[Task objective]: Please replace "Network" with "Bluetooth" in the rows below, starting at the line that has "This screenshot has height=335, width=396." and stopping after the line that has "The height and". Leave everything else unchanged, give back only those lines, and leave the pictures out.

[Information provided]:
begin
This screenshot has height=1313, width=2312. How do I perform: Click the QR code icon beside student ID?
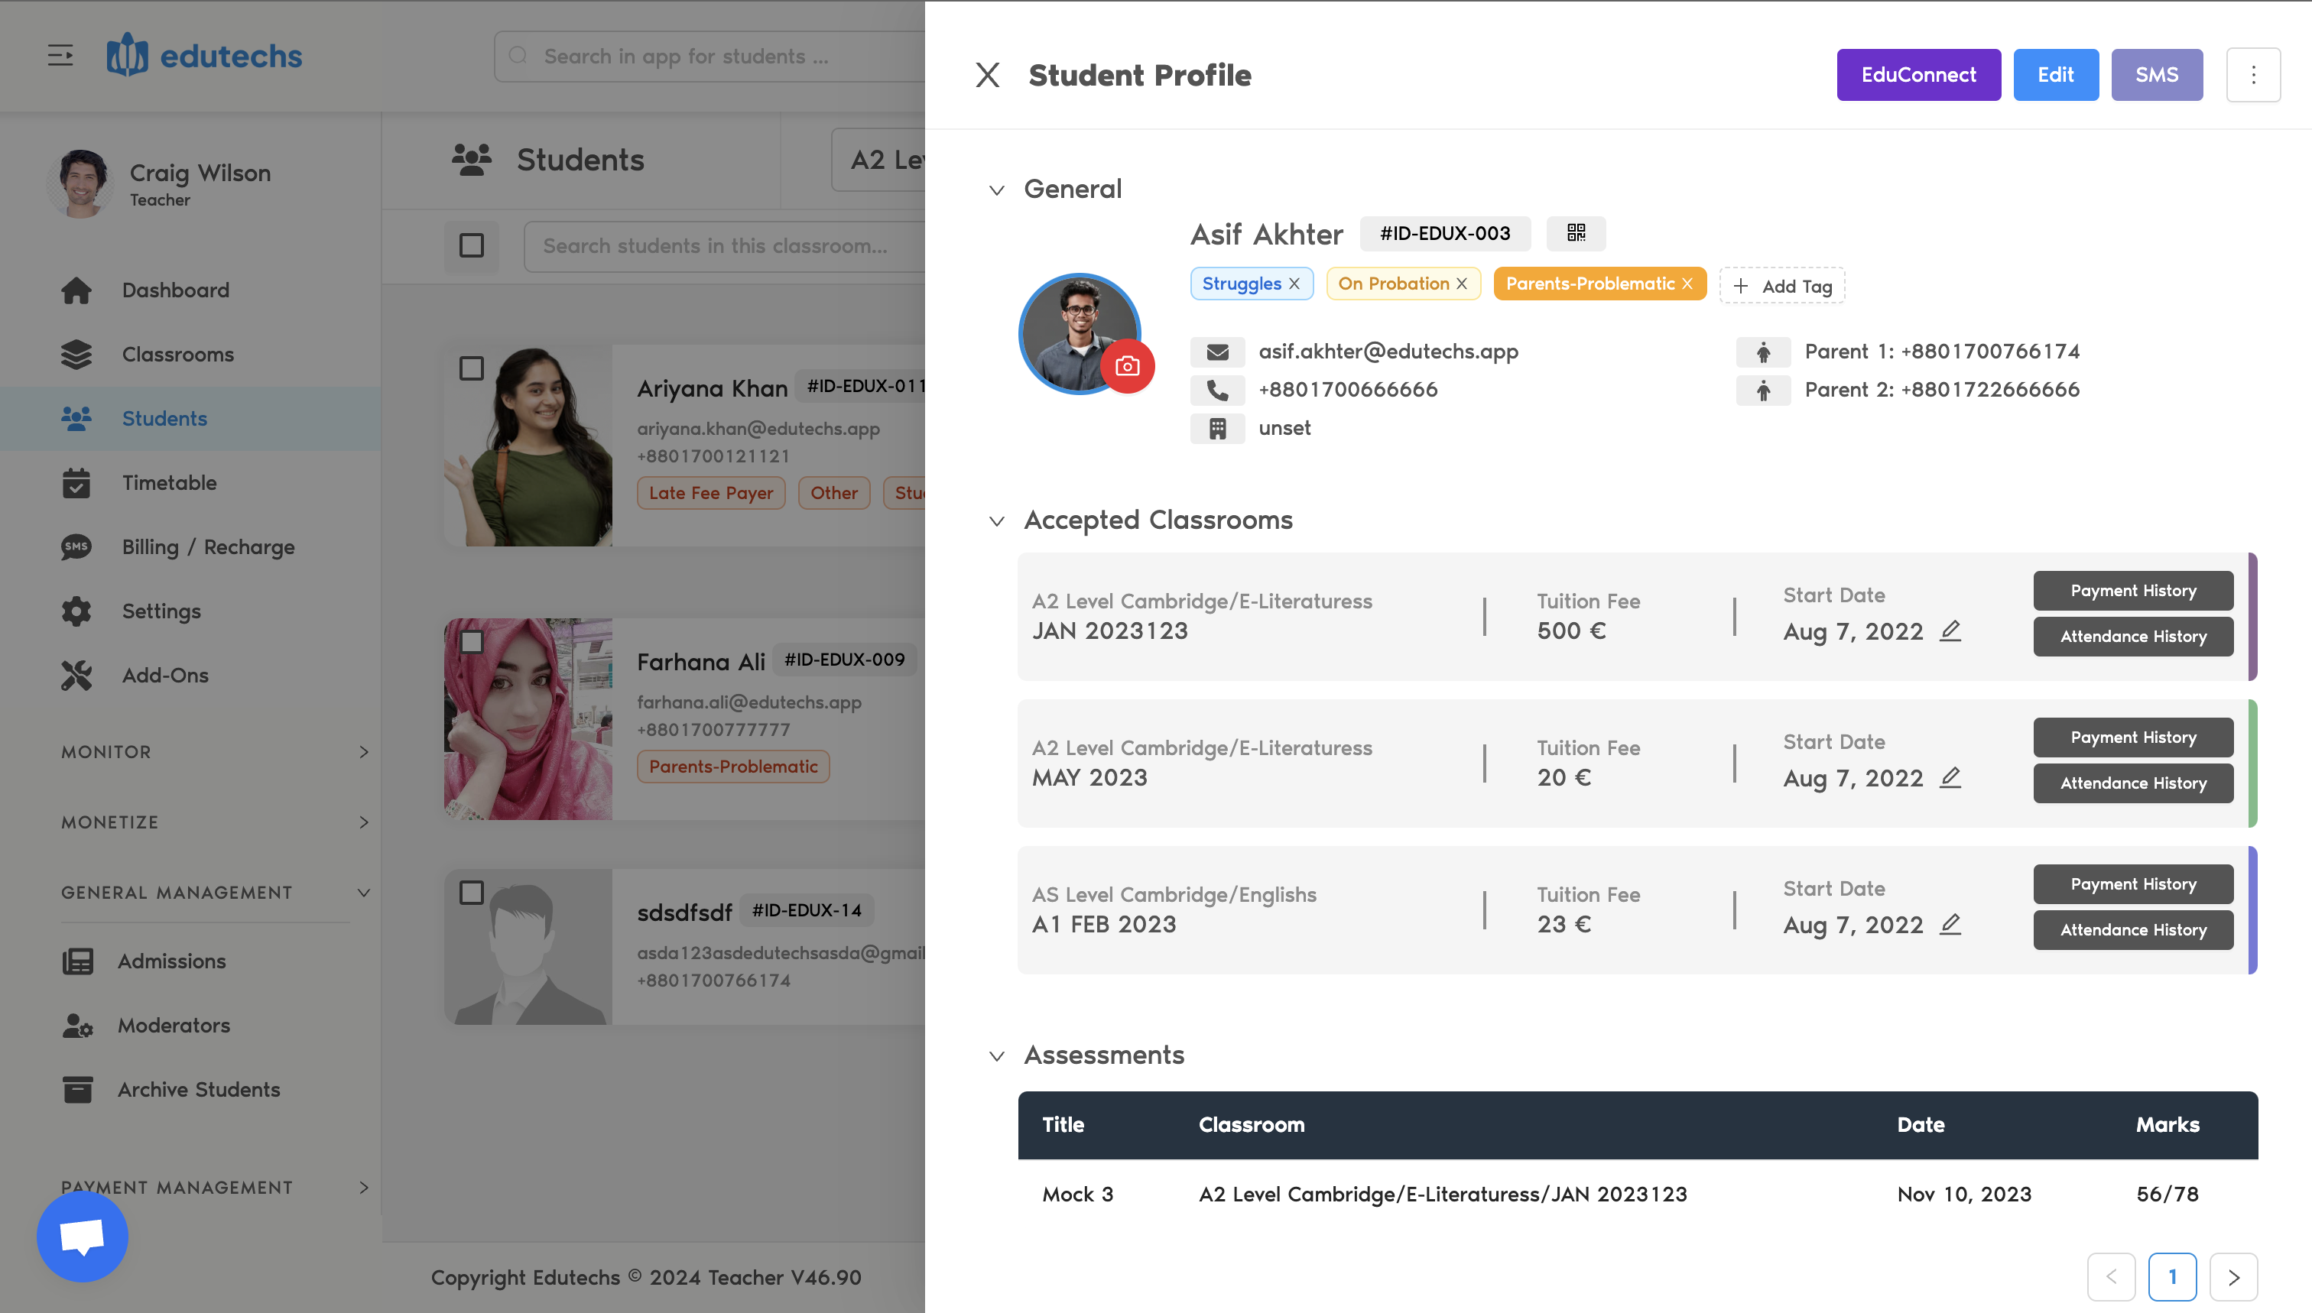click(1575, 233)
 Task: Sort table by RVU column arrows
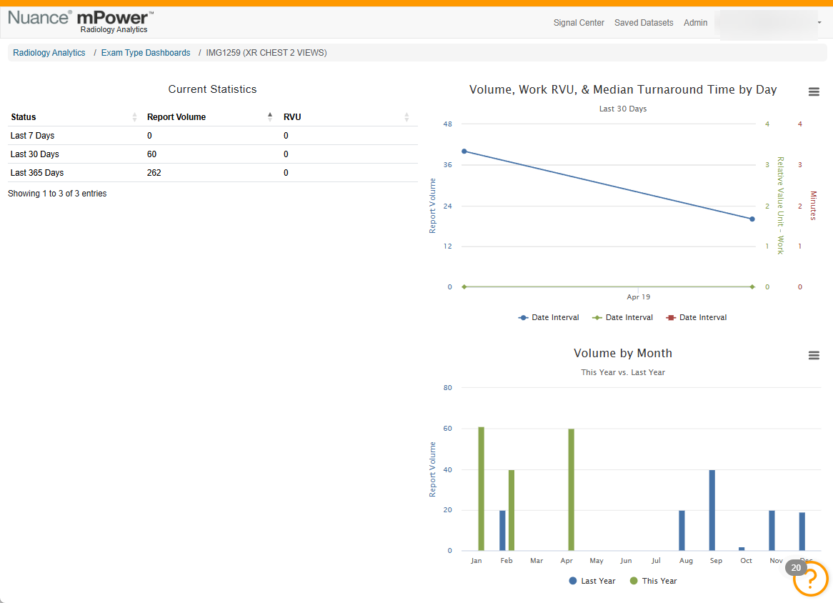click(406, 117)
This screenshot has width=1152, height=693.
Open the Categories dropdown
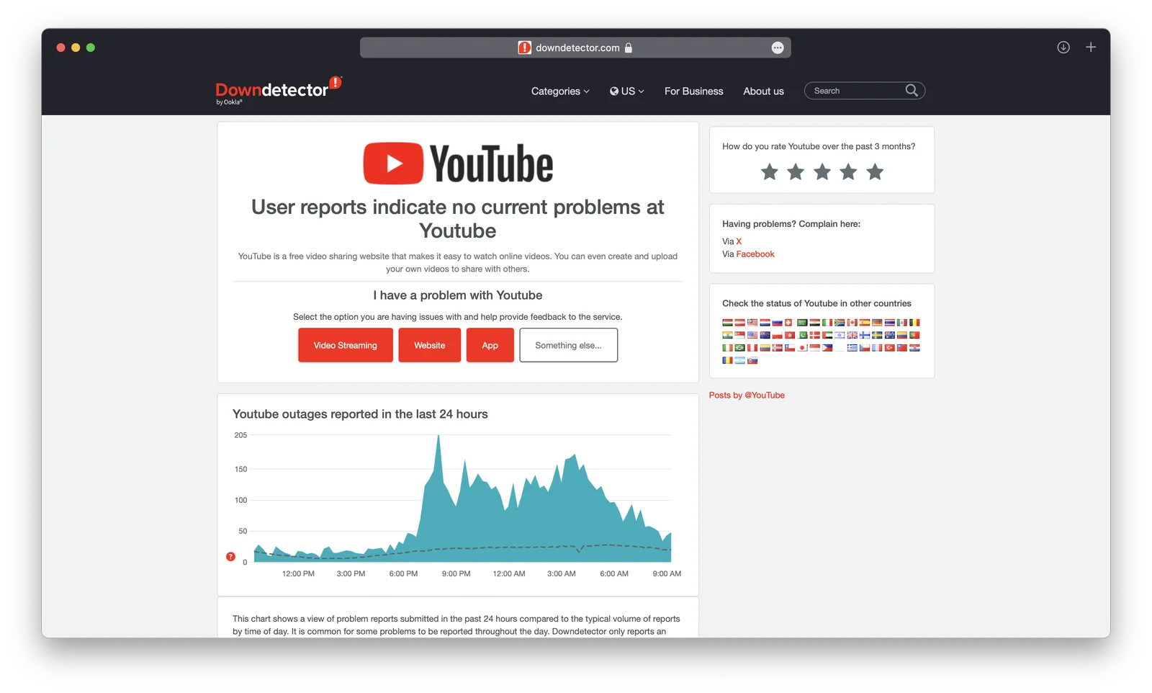[559, 91]
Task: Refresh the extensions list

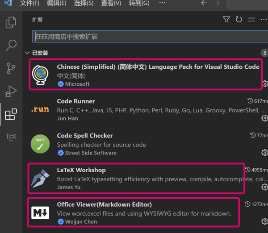Action: 239,20
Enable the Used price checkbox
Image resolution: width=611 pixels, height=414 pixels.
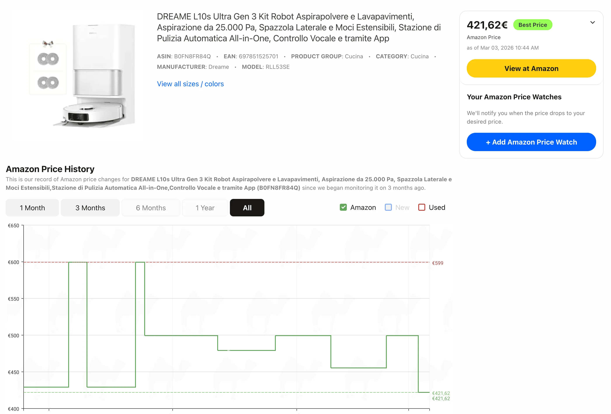tap(421, 207)

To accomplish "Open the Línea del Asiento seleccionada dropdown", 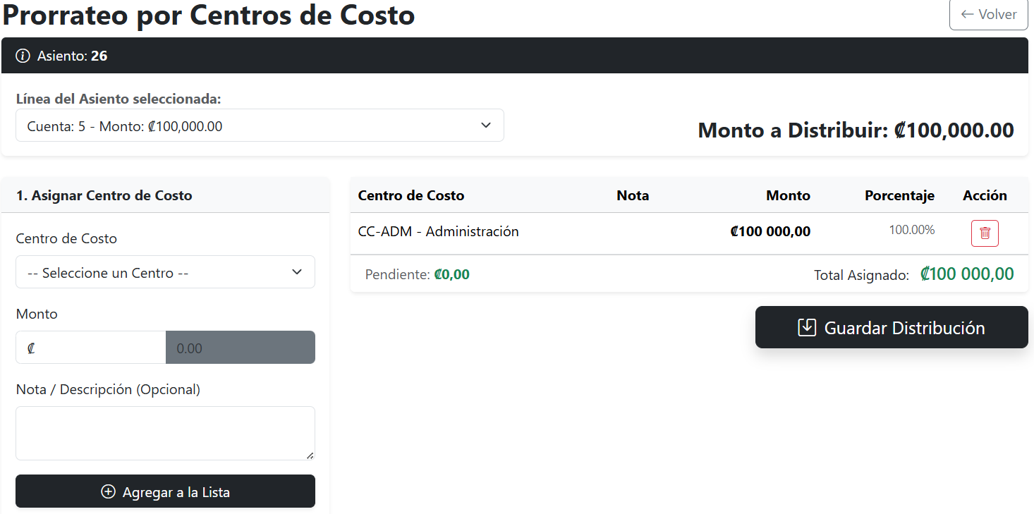I will [x=259, y=125].
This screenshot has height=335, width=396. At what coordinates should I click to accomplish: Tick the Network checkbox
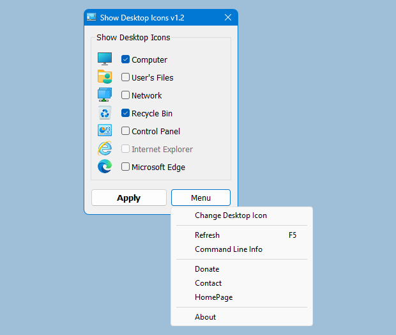pos(126,95)
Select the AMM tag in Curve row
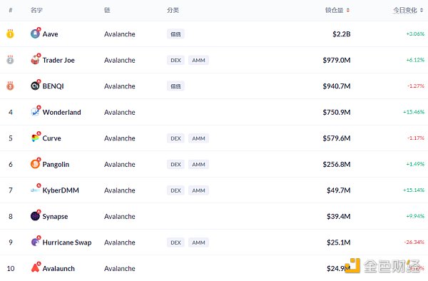Screen dimensions: 428x281 click(198, 138)
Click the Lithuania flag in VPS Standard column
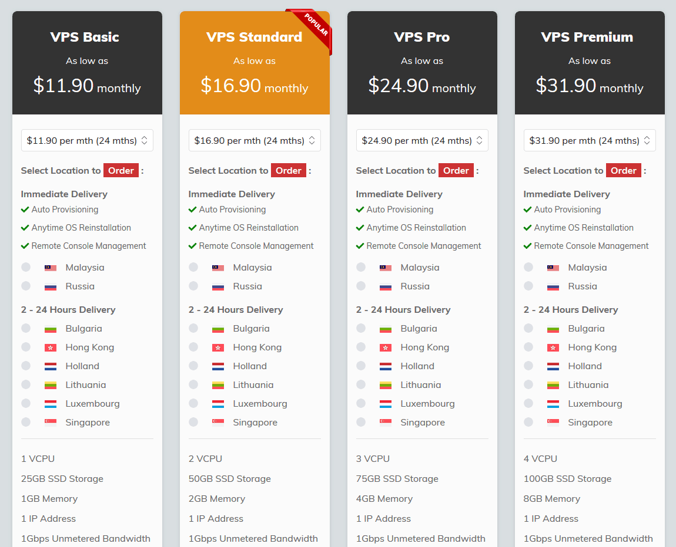The height and width of the screenshot is (547, 676). pyautogui.click(x=218, y=385)
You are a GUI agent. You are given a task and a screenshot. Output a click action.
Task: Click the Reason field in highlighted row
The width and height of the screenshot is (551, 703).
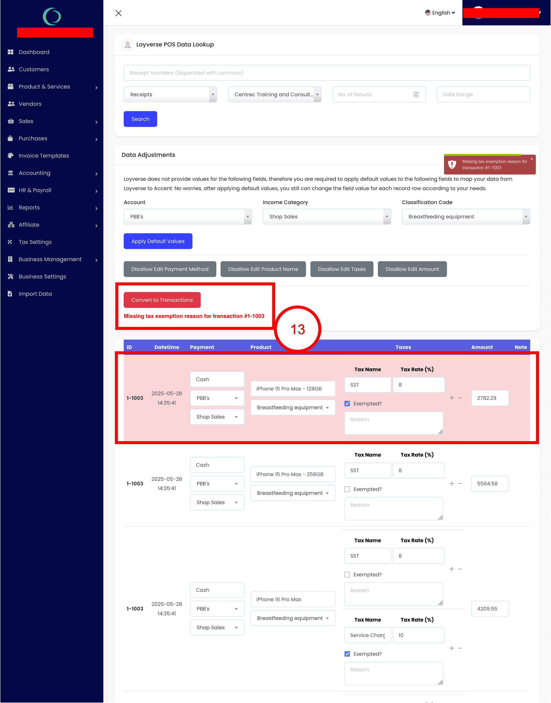[393, 423]
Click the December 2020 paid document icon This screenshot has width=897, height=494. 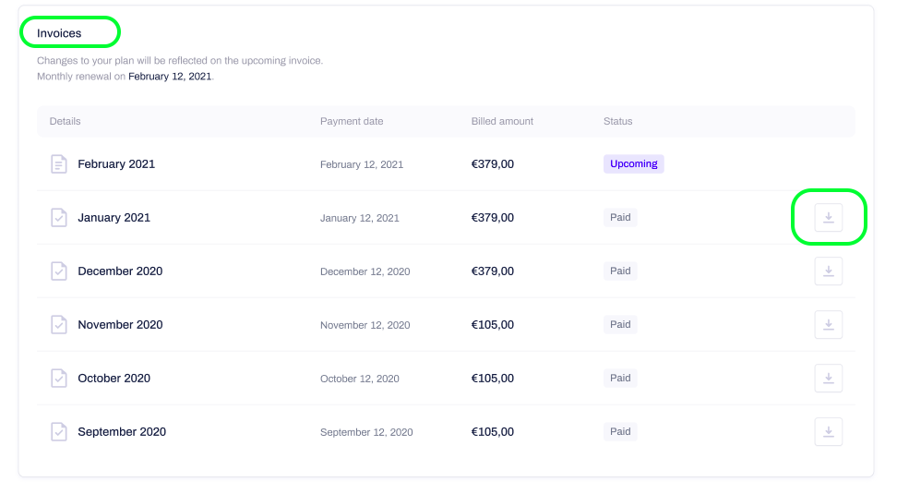59,271
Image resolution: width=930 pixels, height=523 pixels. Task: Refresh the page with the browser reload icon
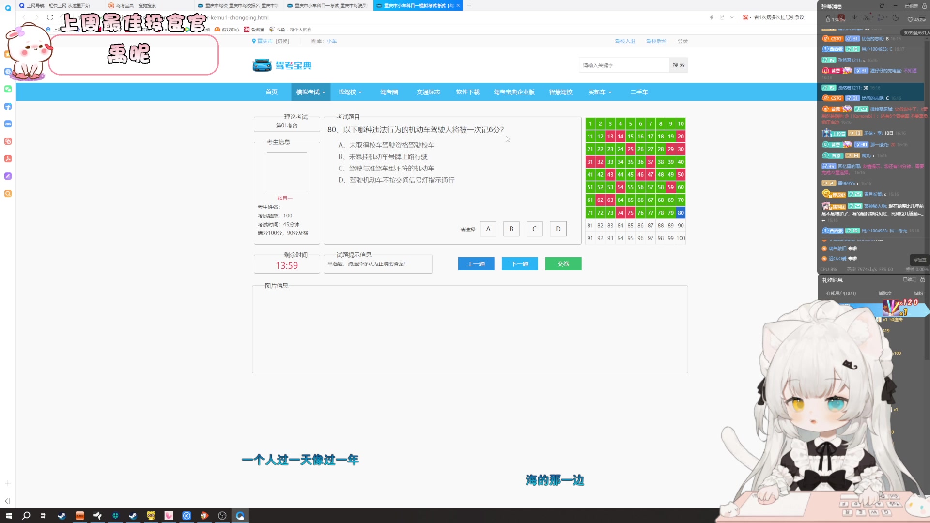pyautogui.click(x=50, y=17)
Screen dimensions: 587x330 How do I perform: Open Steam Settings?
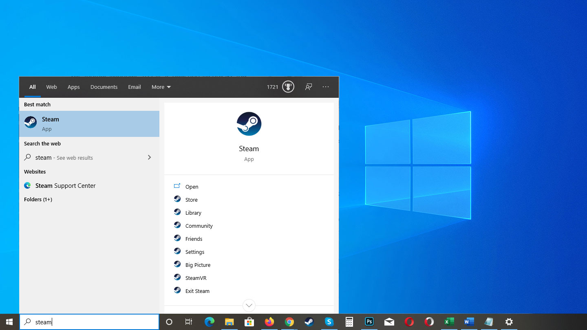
end
[Complete answer]:
This screenshot has height=335, width=396. At what coordinates should I click to accomplish: Tick the Bluetooth checkbox
pos(126,95)
Select the AMM tag in Curve row
Screen dimensions: 428x281 click(198, 138)
Click the Lithuania flag in VPS Standard column
The height and width of the screenshot is (547, 676). pyautogui.click(x=218, y=385)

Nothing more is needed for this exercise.